▸ Extracted material

—————

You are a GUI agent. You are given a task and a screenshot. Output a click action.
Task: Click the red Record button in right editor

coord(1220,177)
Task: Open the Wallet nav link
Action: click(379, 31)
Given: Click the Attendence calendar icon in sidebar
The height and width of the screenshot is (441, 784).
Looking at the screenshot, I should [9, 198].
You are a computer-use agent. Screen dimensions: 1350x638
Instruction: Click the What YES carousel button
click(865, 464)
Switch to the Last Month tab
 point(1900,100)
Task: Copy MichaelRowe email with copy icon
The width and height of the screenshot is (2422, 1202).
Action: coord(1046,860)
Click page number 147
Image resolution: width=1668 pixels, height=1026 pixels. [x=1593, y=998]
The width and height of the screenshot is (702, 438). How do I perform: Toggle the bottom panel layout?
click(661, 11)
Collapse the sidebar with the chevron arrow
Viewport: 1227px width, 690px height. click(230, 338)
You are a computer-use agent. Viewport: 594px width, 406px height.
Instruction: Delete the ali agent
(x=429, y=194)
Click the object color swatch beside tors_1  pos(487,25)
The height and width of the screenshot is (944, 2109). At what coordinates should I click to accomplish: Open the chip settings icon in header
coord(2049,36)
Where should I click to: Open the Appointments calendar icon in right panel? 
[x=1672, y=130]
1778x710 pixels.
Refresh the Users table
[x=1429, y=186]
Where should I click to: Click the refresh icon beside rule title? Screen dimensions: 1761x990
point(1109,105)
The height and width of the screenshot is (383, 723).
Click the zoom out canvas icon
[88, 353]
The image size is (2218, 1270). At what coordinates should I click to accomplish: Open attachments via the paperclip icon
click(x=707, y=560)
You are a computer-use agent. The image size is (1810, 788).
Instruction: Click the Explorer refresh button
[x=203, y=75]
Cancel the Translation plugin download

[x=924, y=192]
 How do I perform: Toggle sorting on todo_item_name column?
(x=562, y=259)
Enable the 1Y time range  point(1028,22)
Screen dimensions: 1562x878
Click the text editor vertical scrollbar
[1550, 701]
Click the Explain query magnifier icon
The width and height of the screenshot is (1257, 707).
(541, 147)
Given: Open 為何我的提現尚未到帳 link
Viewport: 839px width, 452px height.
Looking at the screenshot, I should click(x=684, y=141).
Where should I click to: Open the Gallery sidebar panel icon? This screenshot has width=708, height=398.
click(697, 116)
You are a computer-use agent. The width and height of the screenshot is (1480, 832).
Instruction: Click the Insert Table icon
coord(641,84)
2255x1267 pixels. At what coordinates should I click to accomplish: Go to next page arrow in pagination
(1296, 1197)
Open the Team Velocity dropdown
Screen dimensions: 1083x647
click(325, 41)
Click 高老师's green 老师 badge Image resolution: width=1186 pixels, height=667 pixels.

—————

▸ Task details
Your reply must be one number: how many lines of the material hold the string "computer".

▸ Reply to the exercise
4